La presse cléricale et légitimiste se répandit en calomnies contre M. Arago, le traitant tout à la fois de pacha et de communiste ; elle n’appela plus son décret que l’ukase et démontra qu’il avait entrepris la destruction de la famille et de la propriété. Le langage des clubs et des émissaires du parti clérical fut plus violent encore. Ils dirent, ils répétèrent partout, dans les villes et dans les campagnes, que Les disciples de Voltaire écrasaient les catholiques, que la République était une monstruosité. Ils appelèrent sur elle les vengeances divines[1] ; ils prêchèrent ouvertement le refus de l’impôt.

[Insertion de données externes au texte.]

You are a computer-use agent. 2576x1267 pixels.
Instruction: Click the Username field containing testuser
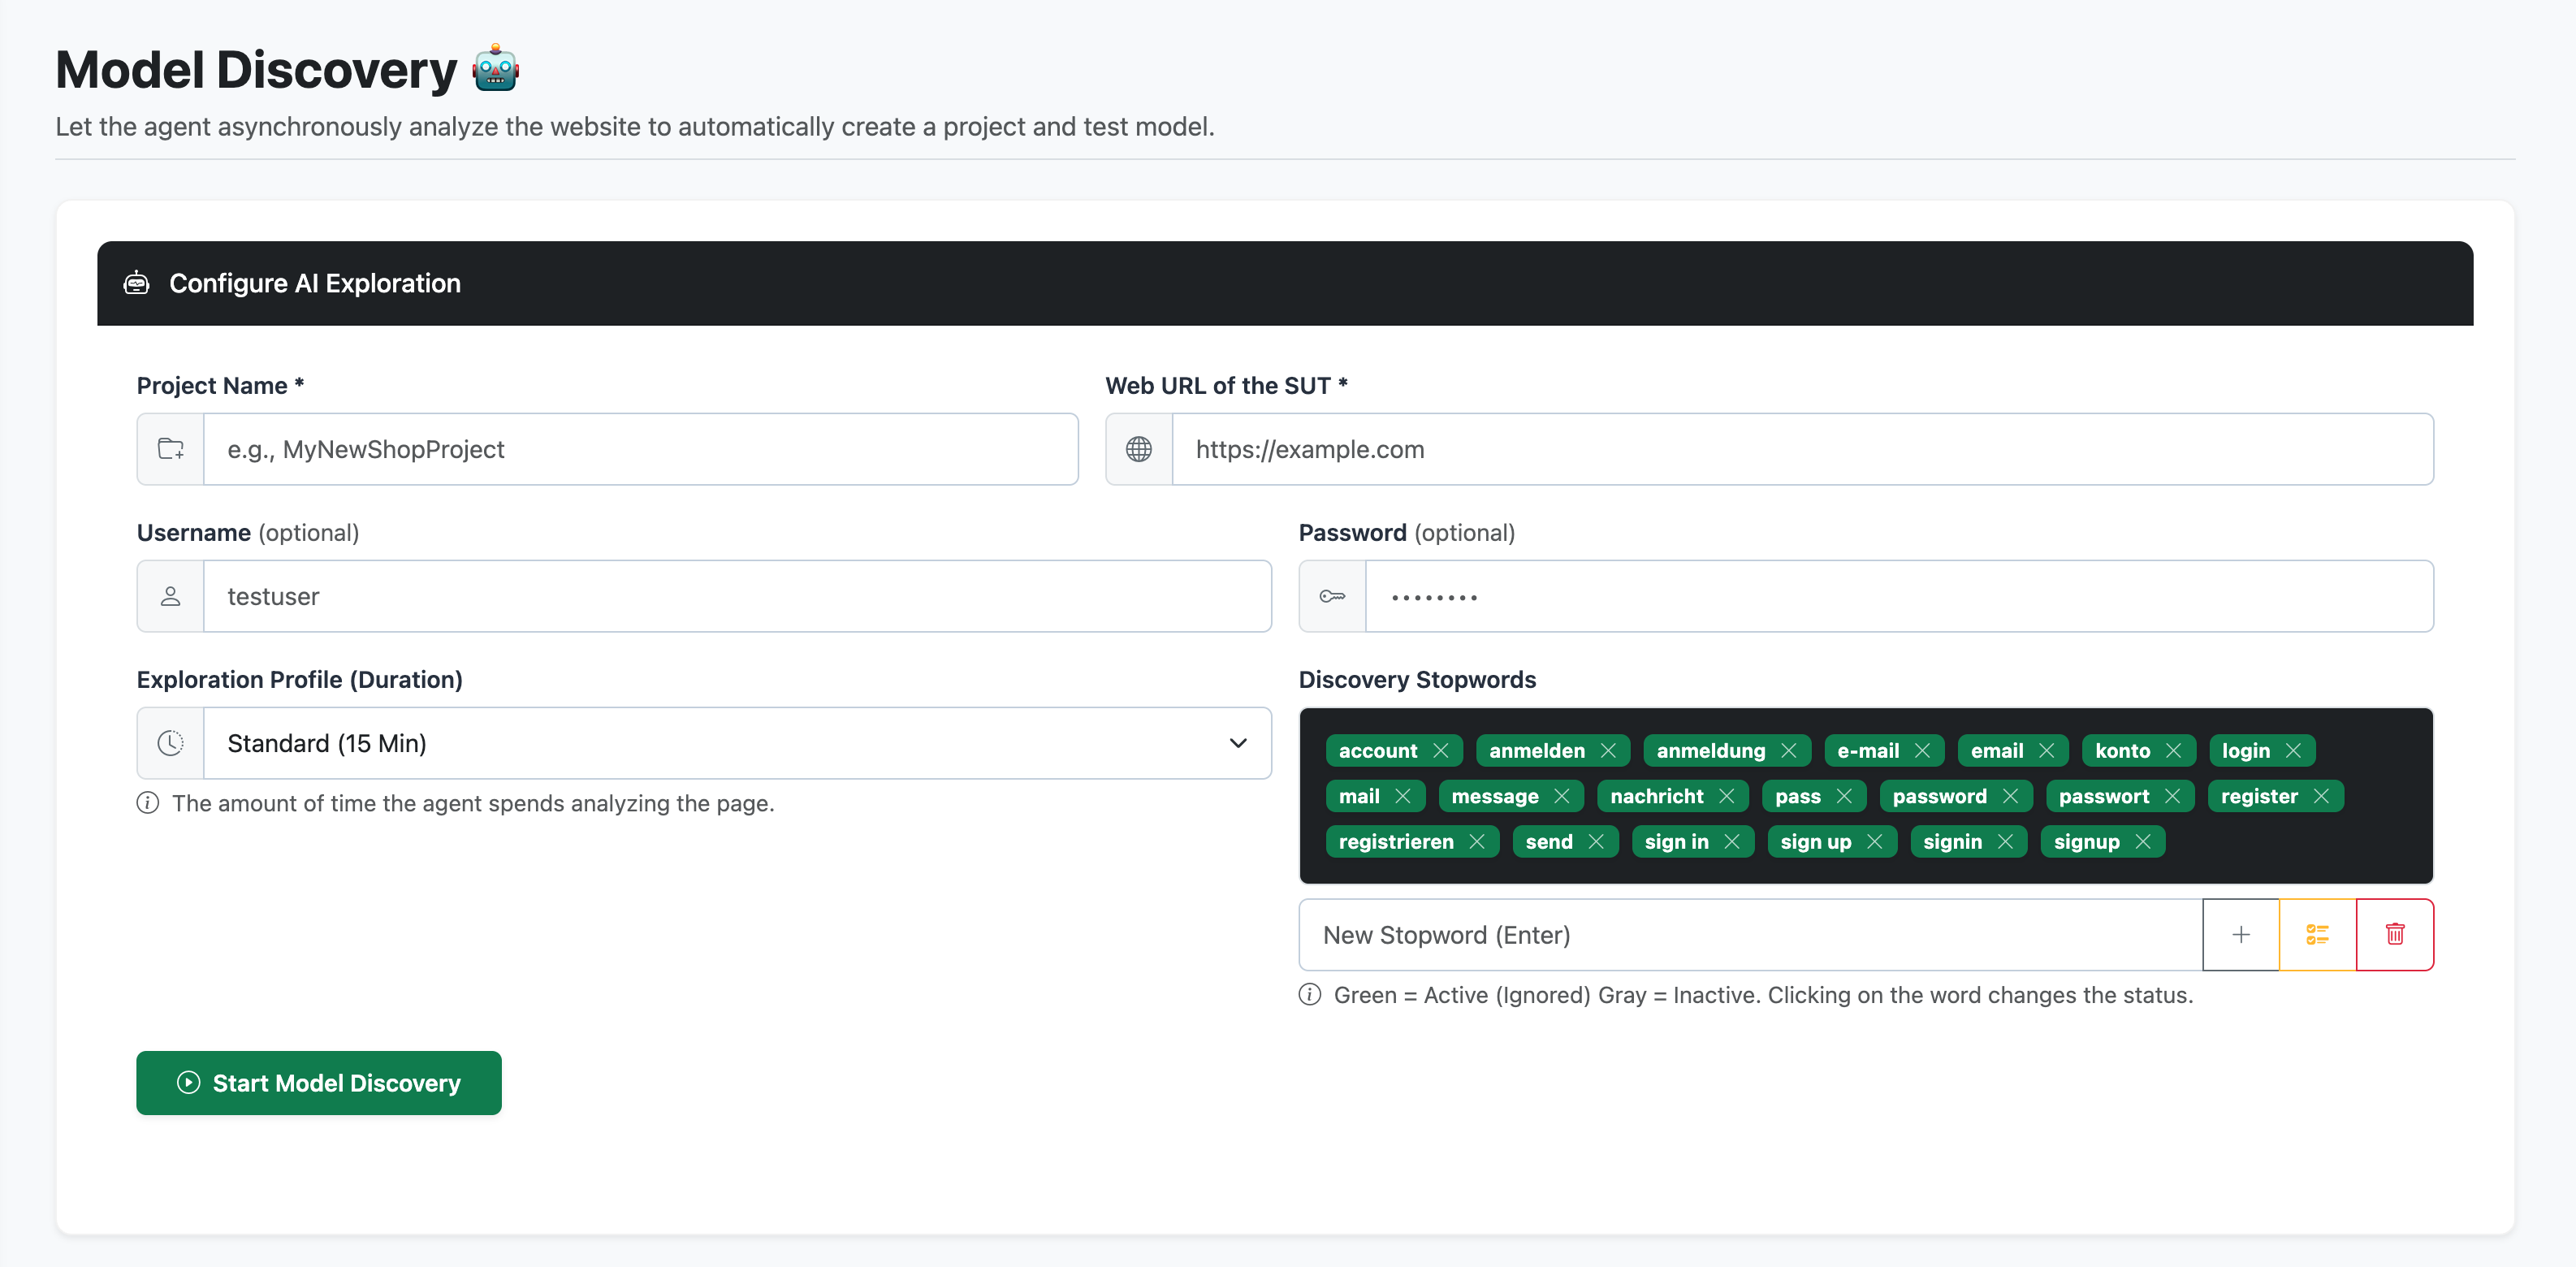[x=738, y=596]

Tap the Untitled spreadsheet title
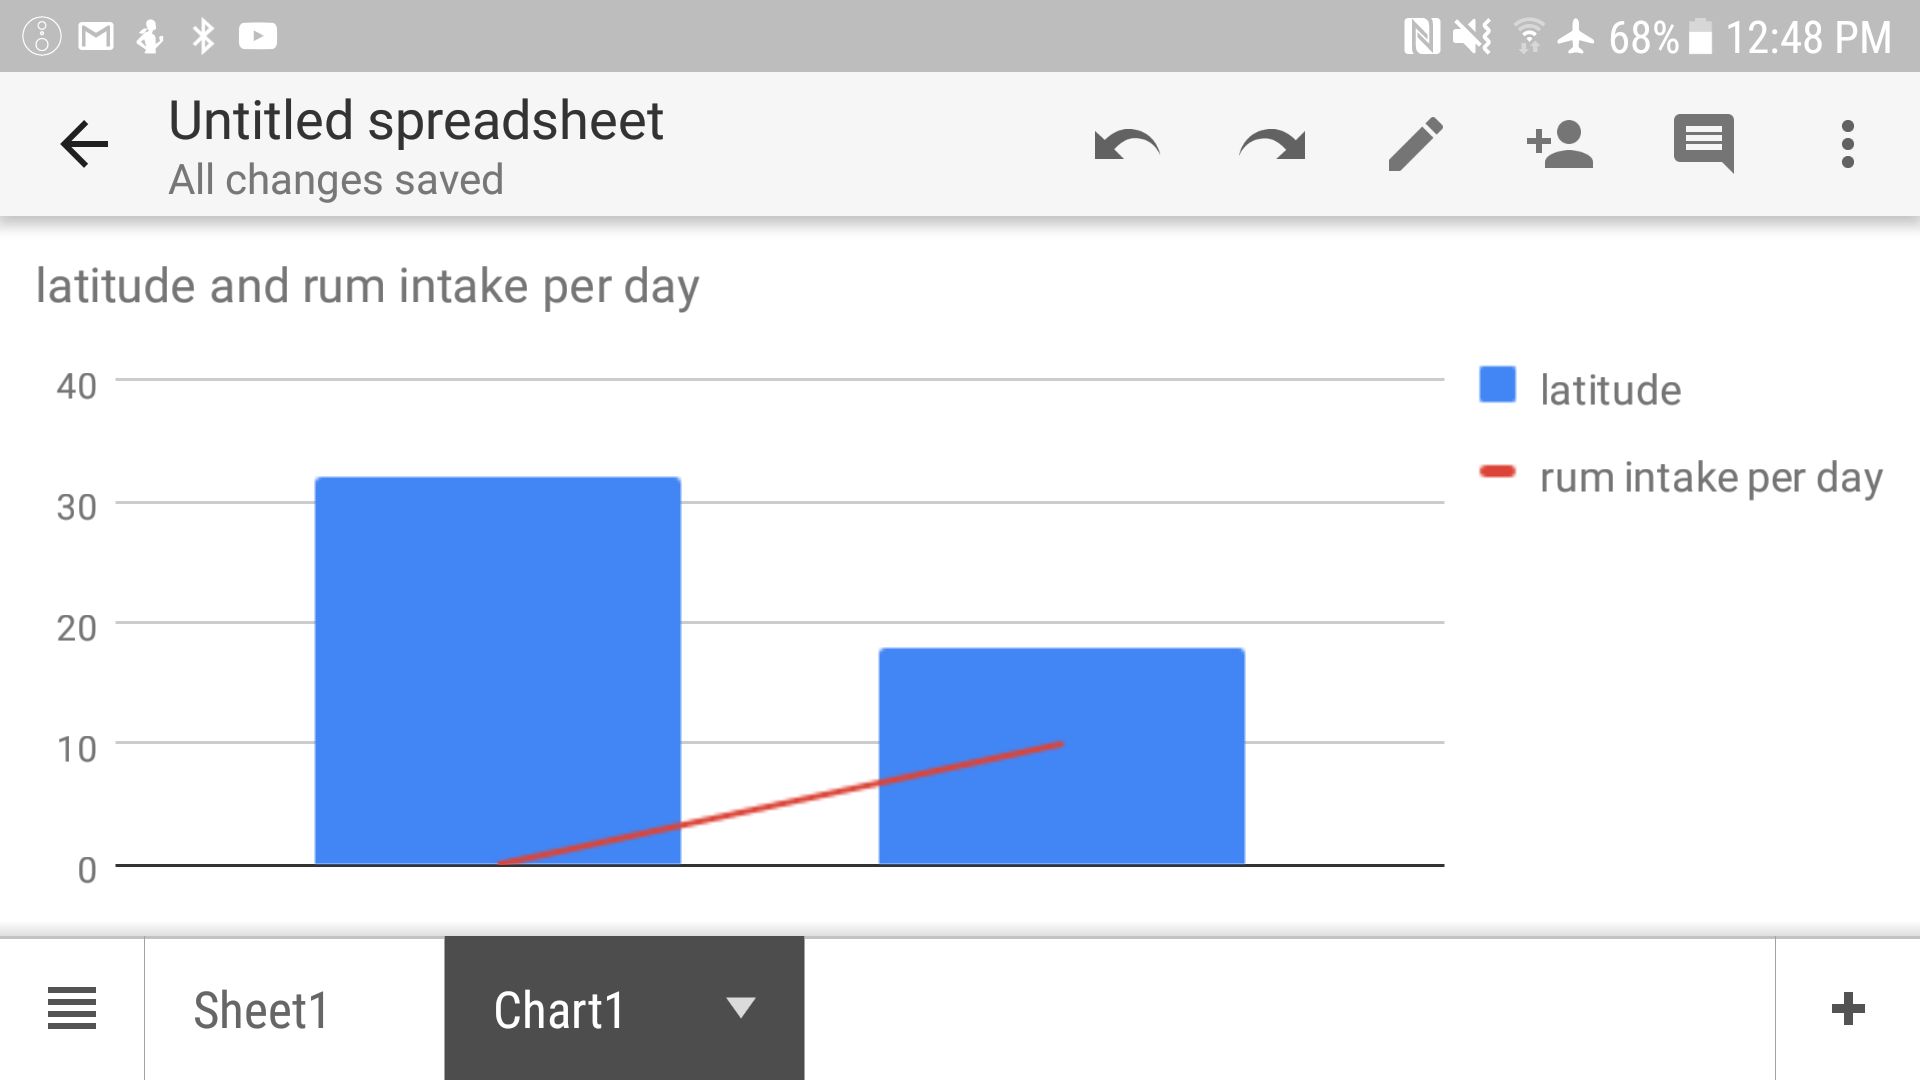click(415, 121)
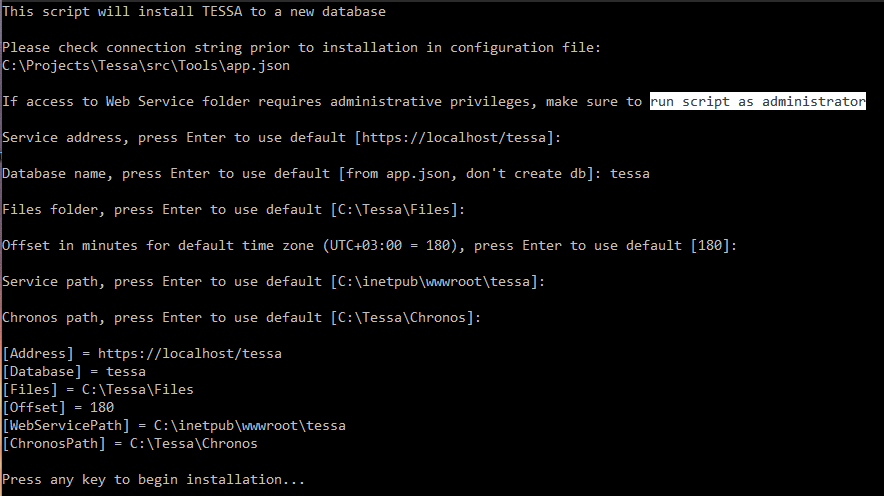The image size is (884, 496).
Task: Click the [Address] summary line
Action: tap(142, 354)
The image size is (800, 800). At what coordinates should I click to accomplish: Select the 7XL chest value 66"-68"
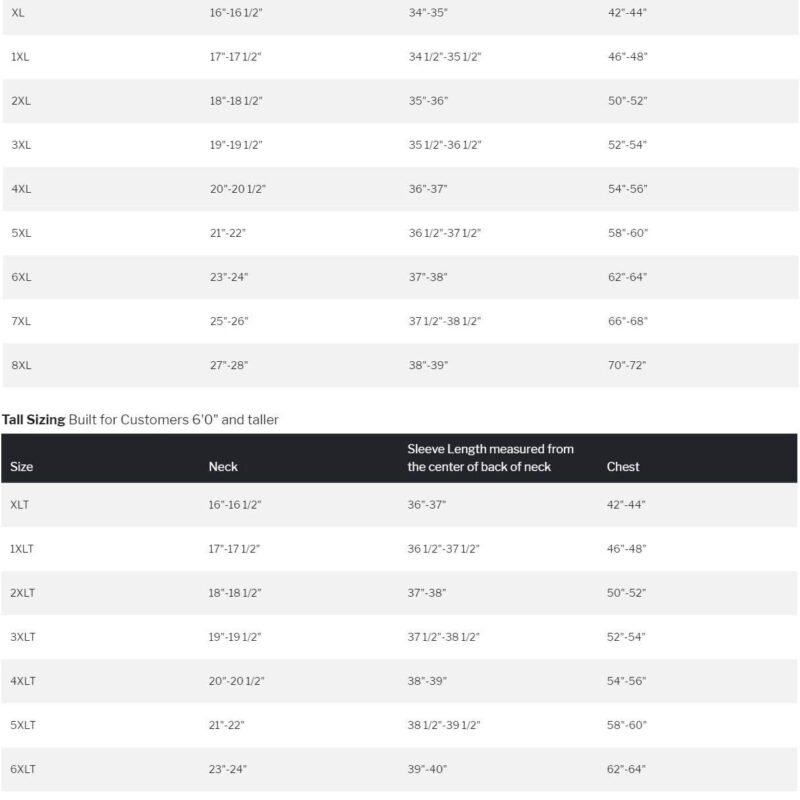(x=628, y=321)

Ces violences, inexcusables au point de vue de l’équité, étaient de la dernière imprudence au point de vue de la sécurité publique, car les ouvriers que l’on provoquait ainsi étaient encore, à ce moment, maîtres de la ville. Sous la dictature des Voraces, ils ne reconnaissaient ni l’autorité du commissaire, ni celle de la municipalité, obéissant exclusivement au conseil exécutif, constitué révolutionnairement le 25 février, et qui depuis lors n’avait pas quitté l’Hôtel de Ville. Le quartier général des Voraces était établi à la Croix-Rousse. En relation directe avec les clubs populaires, très-mal avec la partie bourgeoise de la garde nationale, ils faisaient la police et maintenaient l’ordre dans les rues[2], mais à leur manière et par des moyens qui causaient plus de frayeur qu’ils ne donnaient de sécurité. Les visites domiciliaires étaient extrêmement fréquentes ; on se sentait absolument à leur merci. Ni la troupe de ligne, où l’insubordination faisait chaque jour de nouveaux progrès, ni la garde nationale, où la bourgeoisie était en minorité, ne rassuraient personne.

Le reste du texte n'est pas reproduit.